= EXERCISE A =
According to the article on The CRAPPs awards, which agency founded the scheme, and in what year?

= SOURCE TEXT =

★ ★ ★ ★

= The CRAPPs =

The Communicative Relations Awards from PR Professionals, called The CRAPPs for short, is a UK-based award scheme created to celebrate the relationship between public relations professionals, journalists and bloggers. Founded by British public relations agency 10 Yetis in 2010, the awards are conducted entirely online.

== Foundation ==

The inaugural awards were launched in the UK in November, 2010. They were created by 10 Yetis PR Agency and sponsored by Daryl Willcox Publishing.

When speaking to a Guardian newspaper blogger Leigh commented that "The media calendar is already full of awards, but the difference here is recognising the often-difficult relationship between journalists and PRs whilst having a bit of fun at the same time."

The CRAPPs returned for its second year in November, 2011.

== Selection ==

Throughout the nomination process, members of the public relations industry were invited to nominate members of the British press for a variety of award categories.
A shortlist of ten individuals was then compiled in each category (excluding 'most approachable daily newspaper') based on the number of nominations. Users were invited to vote for one person in each category.

==Reception==

During the 2010 awards, The CRAPPs received numerous mentions in the media. The Guardian, The Daily Telegraph, Press Gazette, Communicate, PR Daily, Pocket-lint, PRMoment and numerous other blogs and media featured the inaugural campaign.

Daily Telegraph city editor Jonathan Russell commented, "My favourite award is for the journalist most likely to tell a PR to sling his or her hook. There will be stiff competition".

Dominic Ponsford, editor of Press Gazette said "The PR industry is getting its own back on the journalistic community with the Communicative Relations Awards from PR Professionals." He continued, "Being nominated for any award by the PR industry has to be a mixed blessing for a journalist, and these ones certainly are".

Ben Smith, of industry news website PRMoment commented that the awards celebrate the "often-contentious ‘special relationship’ PRs and journalists share" and said that they provide "a reason for banter between the two camps".

The awards again received positive media attention in 2011, being featured by The Guardian, Press Gazette and PR industry websites PRmoment and Behind The Spin amongst others.

★ ★ ★ ★

= RECORDS PROVIDED =

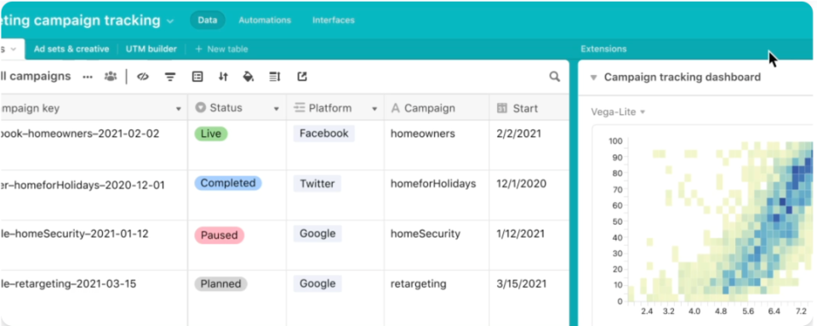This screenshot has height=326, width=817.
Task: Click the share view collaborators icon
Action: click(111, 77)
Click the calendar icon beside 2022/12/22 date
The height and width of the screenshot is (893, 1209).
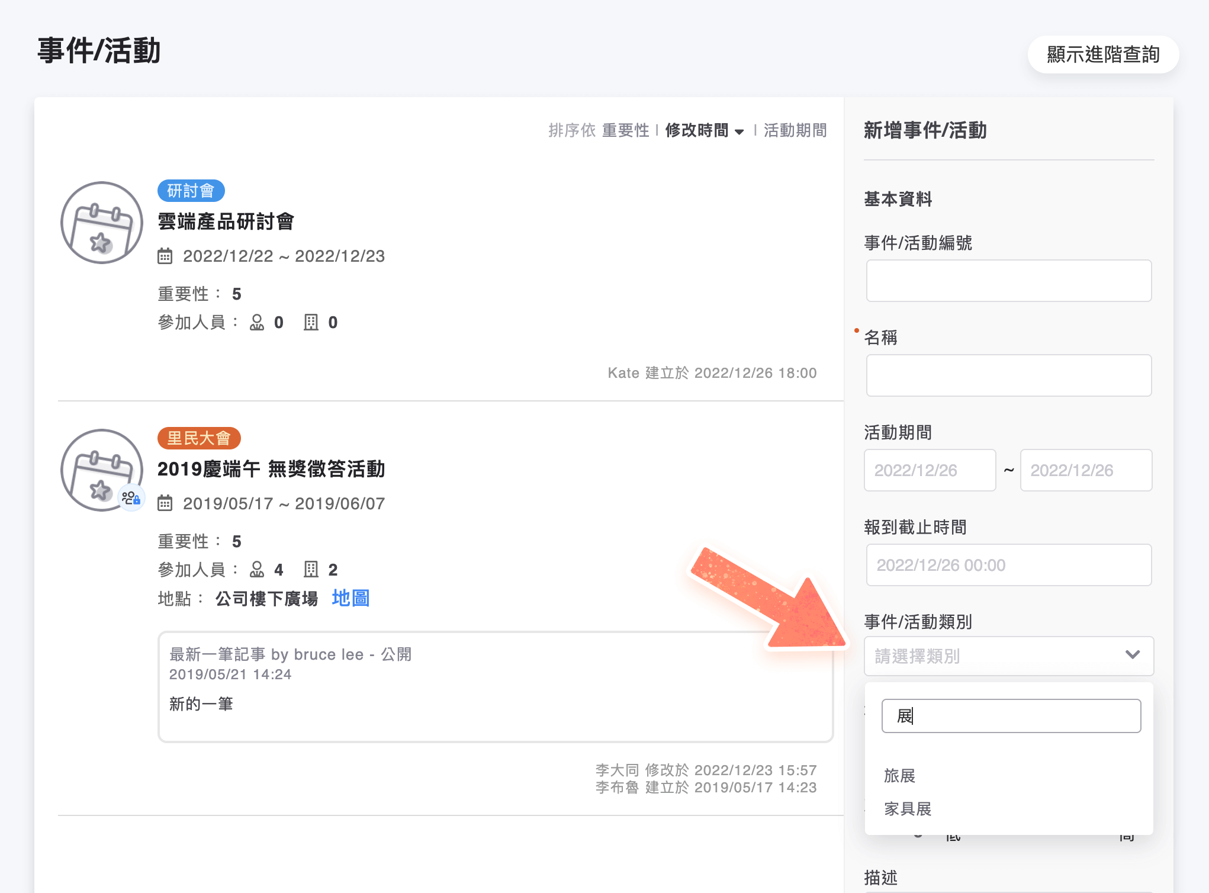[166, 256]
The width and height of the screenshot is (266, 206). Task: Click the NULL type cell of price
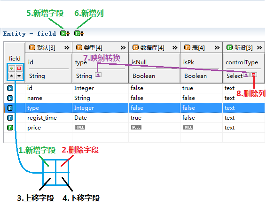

★ ★ ★ ★

= EXERCISE B =
Rewrite the entries that follow the article on The CRAPPs, replacing "calendar" with "date picker" and changing nothing else. Leave the pictures out of your answer.

= COMPLETE RESPONSE A =
The British public relations agency 10 Yetis founded it in 2010.

= COMPLETE RESPONSE B =
This screenshot has height=326, width=817.
Task: Click the share view collaborators icon
Action: click(111, 77)
Click the date picker icon beside 2022/12/22 date
The height and width of the screenshot is (893, 1209).
[166, 256]
The width and height of the screenshot is (266, 206). Task: Click the NULL type cell of price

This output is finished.